In her journey over the past two decades, Shahnaz realized that women entrepreneurs are likely to be less successful than men in raising capital for their ventures. She related such a tale from her first venture in handmade goods in New York, where Silicon Valley venture capital firms showed little interest. “It is very hard to go out there as an entrepreneur and to be saying you’re going to have a sustainable business, which is doing good, but you’ll make money for the investor,” she said. “It is doubly hard when you’re a woman. And it’s three times harder when you’re a woman of color.”
Shahnaz was wiser when she launched IIX 10 years ago. She decided to stay in the background as IIX went about its pitches. “I had Caucasian men, Indian men and Chinese men fronting me so that they would be talking to the investors,” she said. “So, immediately, a huge risk factor would go down. If an Indian man is talking to an Indian investor, all of a sudden the risk factor goes down. And if a Caucasian man is talking to an Asian investor, the risk factor goes down.”
Shahnaz admitted that although that decision to stay in the background was “a positive one,” it was “a hard thing to do.” But it made sense to her when she realized that it was not about her being the entrepreneur. “It is about changing a system. And it’s about bringing millions of people, and women, into a system which they’re barred from. If that means I have to stay back and get them in front, I will do it.”
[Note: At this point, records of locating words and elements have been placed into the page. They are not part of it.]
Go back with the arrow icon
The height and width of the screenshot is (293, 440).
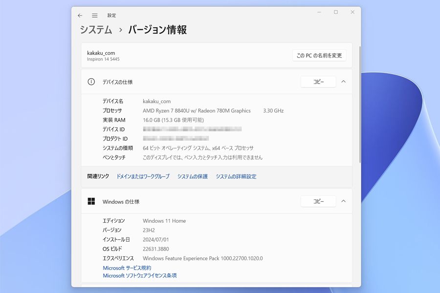pos(80,16)
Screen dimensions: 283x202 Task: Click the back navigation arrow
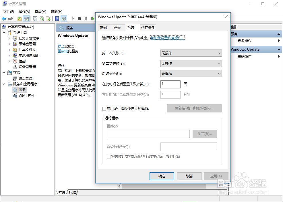[4, 18]
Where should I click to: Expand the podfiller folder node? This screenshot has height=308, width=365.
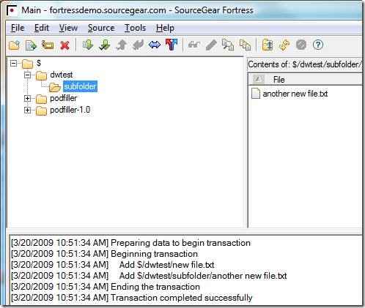(x=27, y=99)
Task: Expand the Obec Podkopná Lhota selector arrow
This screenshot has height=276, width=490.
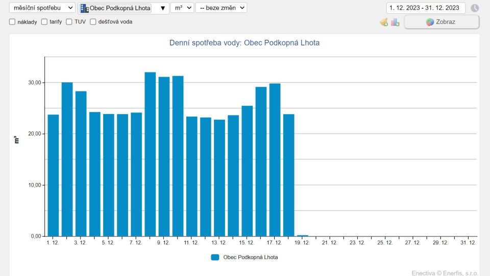Action: (x=163, y=8)
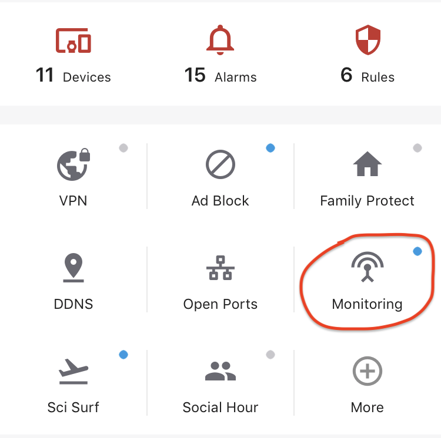The image size is (441, 438).
Task: Click the Monitoring text label
Action: (x=368, y=304)
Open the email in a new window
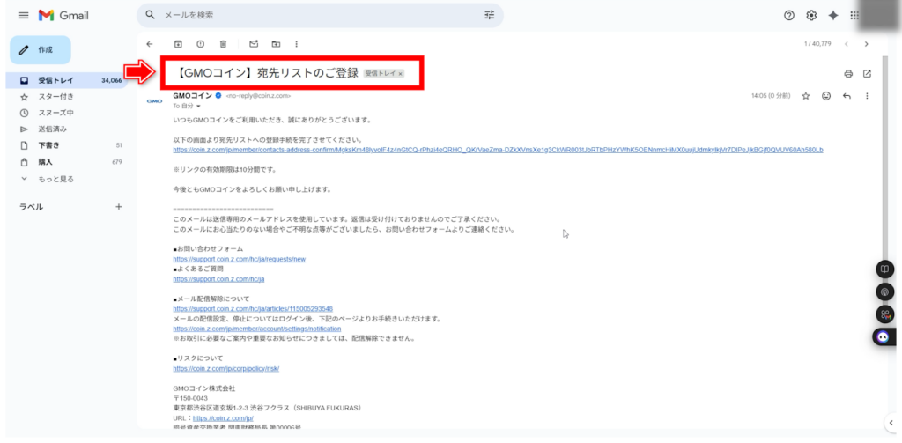Viewport: 902px width, 443px height. tap(867, 73)
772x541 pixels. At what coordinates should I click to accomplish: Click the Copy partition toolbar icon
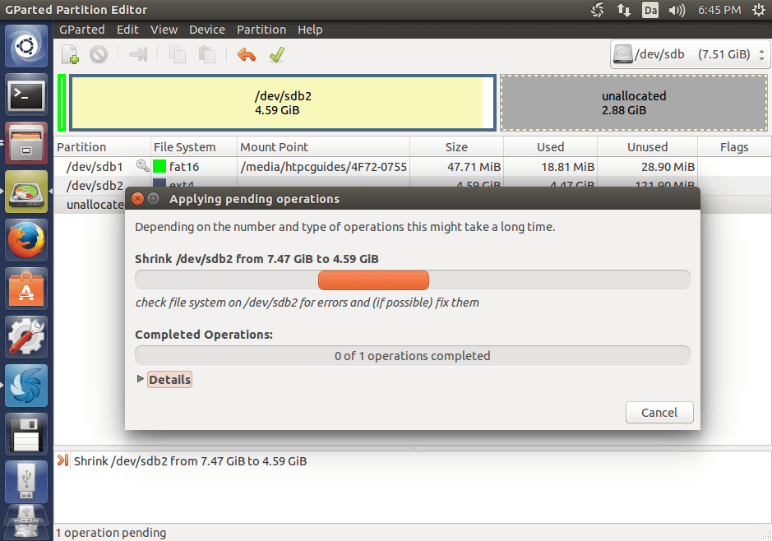point(177,55)
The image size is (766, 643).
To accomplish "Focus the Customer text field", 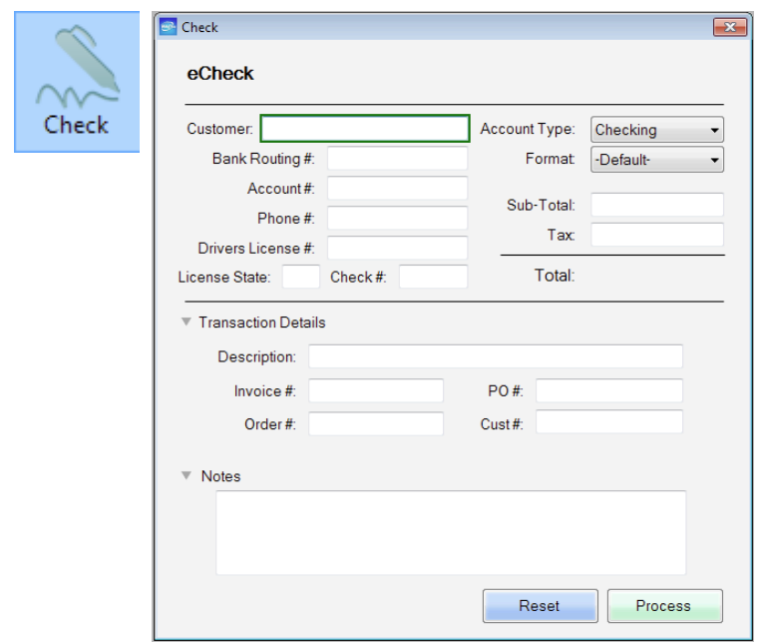I will (x=364, y=129).
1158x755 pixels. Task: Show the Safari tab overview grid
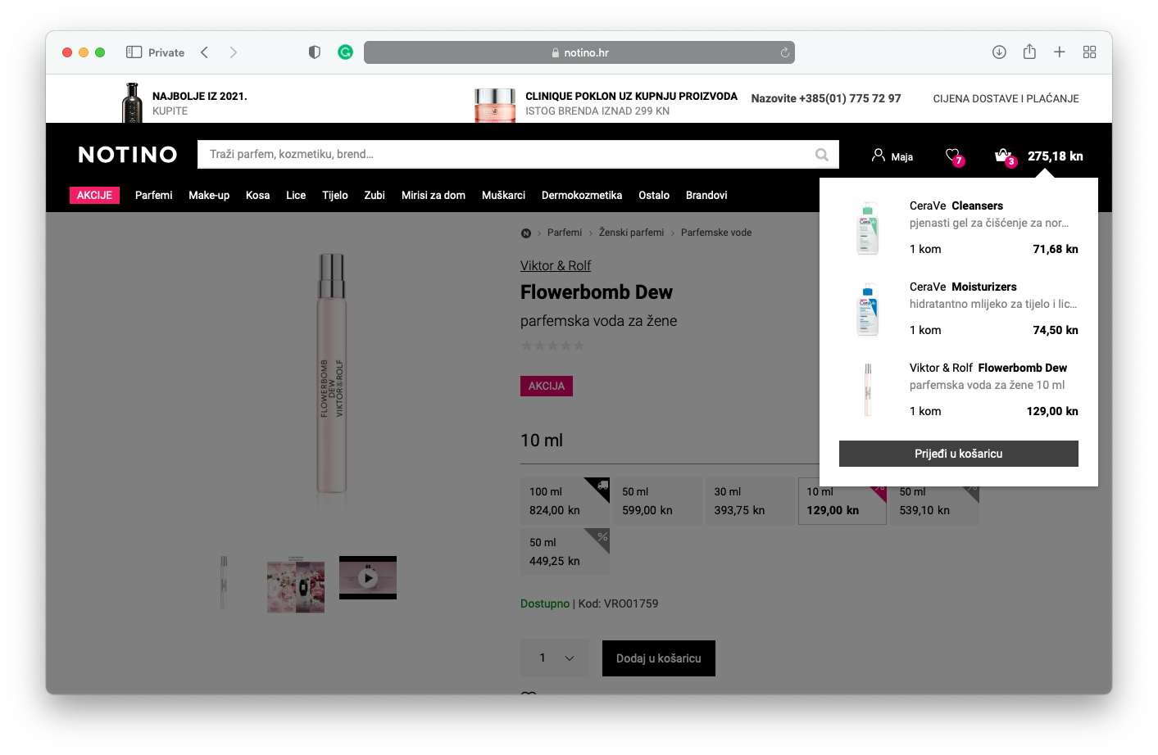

Today, IIX has “many stakeholders and well-wishers,” and in addition to its Women’s Livelihood Bonds, it has the largest equity crowdfunding platform in the world for impact investing, she said.
Challenges Ahead — and Hope
Going forward, in order to create more pathways to connect the back streets of underserved communities with the Wall Streets of the world, Shahnaz saw a need “to bring everyone together, from bankers to lawyers to philanthropists to investors, governments and businesses.”
Choi pointed out that several years ago, Morgan Stanley had founded its Multicultural Innovation Lab, “specifically to focus on the fact that we felt that there are entrepreneurs of color or women entrepreneurs who aren’t getting the same access to capital.” Its Innovation Lab enables entrepreneurs of color and women entrepreneurs to spend some time in residence with Morgan Stanley every year, where they get advice from Morgan Stanley experts and others in its network – and also make investments in them, she said.
Choi is optimistic about the future for sustainable investing in part because of “the inputs and excitement of the next generation.” She noted that over the past six years, Morgan Stanley has had a partnership with Kellogg School of Management for a Sustainable Investing Challenge, where graduate students around the world are invited to submit their best ideas “for a financial product to be scalable, to ultimately grow up to be a real capital markets instrument that aims to be profitable.”
Choi captured the spirit of the students who participate in the Sustainable Investing Challenge by recalling conversations with them. “When we say ‘Wow, this is so exciting. Why were you interested in doing something that combined finance and impact in this way?’ So often, they look at us almost befuddled and say, ‘Well, why would you not?’”
The next generation wants to integrate sustainability into its investment decisions, she said. “They expect to have sustainability options in their retirement plans that their employers offer them. They are three times more likely to choose their employer based on sustainability. They’re twice as likely to choose products based on sustainability. And they’re also twice as likely to boycott product, companies or investment strategies that don’t think about sustainability.”